But I did read it. Why? Because for one thing, I'm genuinely interested in Northwest history. And for another thing, I'm from Seattle, and I tend to get nostalgic about the Pacific Northwest.
This book restricts its definition of the Northwest to only Washington, Oregon, and the northern half of California. This seems strange to me, since most of Idaho is on the western side of the Rockies, and not the eastern. I've always thought of Idaho as being in the Pacific Northwest, and a case could also be made for Western Montana, most of Nevada, and even parts of Wyoming and Utah.
But whatever. Geographic definitions are often plagued by a certain arbitrariness, and any attempt to set limits on what we call the Pacific Northwest is bound to make someone unhappy.
As for the text present in this book, it is, as said above, beside the point. There's also a sizable chunk of it missing, and it repeats itself a lot. I have the feeling that whoever was editing this thing wasn't paying much attention, and that's fine because, again, this book is mostly an excuse for pictures.
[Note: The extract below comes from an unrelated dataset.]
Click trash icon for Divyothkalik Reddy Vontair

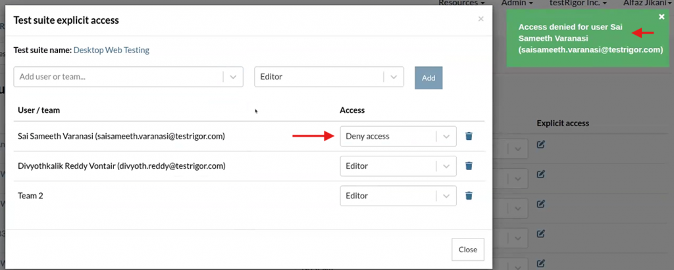[469, 166]
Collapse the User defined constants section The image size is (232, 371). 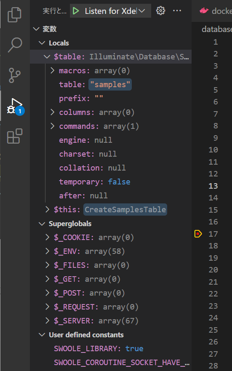pyautogui.click(x=42, y=334)
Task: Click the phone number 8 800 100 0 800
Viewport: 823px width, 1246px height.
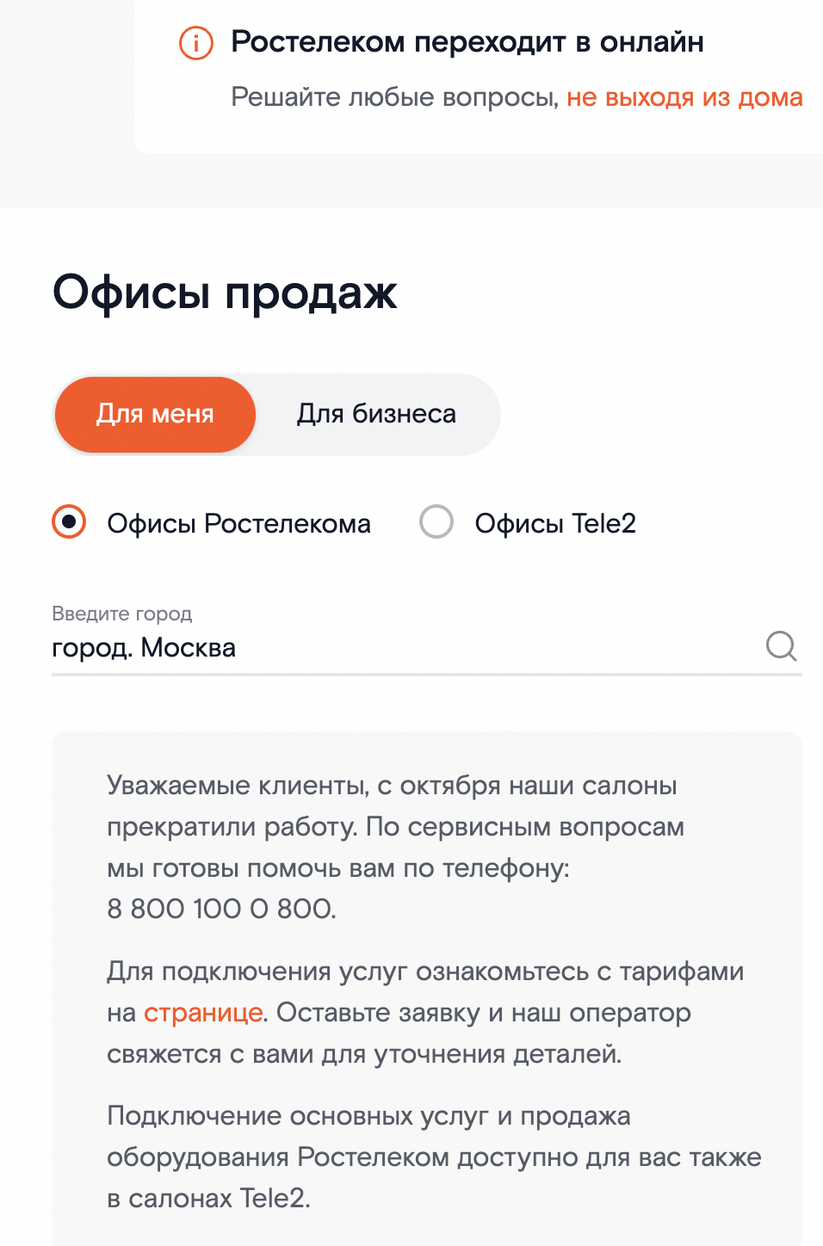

Why not, then, use it as an excuse for my pictures? What follows below are pictures I took while I was driving/camping around the Pacific Northwest last summer. And when I say Pacific Northwest, I mean Washington, Oregon, Northern California, Idaho, Western Montana, and even Utah. I'd throw in some pictures of Nevada too, but I didn't make it that far south this time.
I will attempt to be historic in my comments. It might not be the history you read about in Historic America: The Northwest, but it is history, after a fashion.
1. First Trip: Seattle WA - Portland OR - The Oregon Coast - Crescent City CA - Jedediah Smith Redwoods State Park CA - Grants Pass OR - Seattle WA
This is Portland, Oregon. For a long time it was a close race between Portland and Seattle as to which city would be the Northwest's premier city. For the time being Seattle has won that race, largely owing to the Alaskan Gold Rush in the 1800s.
Stub Stewart State Park west of Portland, about 40 minutes down the "Sunset Highway." I believe Mr. Stewart was a noted local conservationist.
Bike trail between Stub Stewart State Park and Vernonia, Oregon. Once upon a time Vernonia was a big lumber town, and many of the buildings there are very old. Nowadays most people in Vernonia would be glad to have a job at the local Subway.
Depoe Bay, Oregon. Part of One Flew Over the Cuckoo's Nest was filmed here.
Jessie M. Honeyman State Park. No idea who Mr. Honeyman was, but his state park is awesome.
The Oregon Dunes near Florence, Oregon. While writing an article about this area Frank Herbert came up with the idea for his novel Dune.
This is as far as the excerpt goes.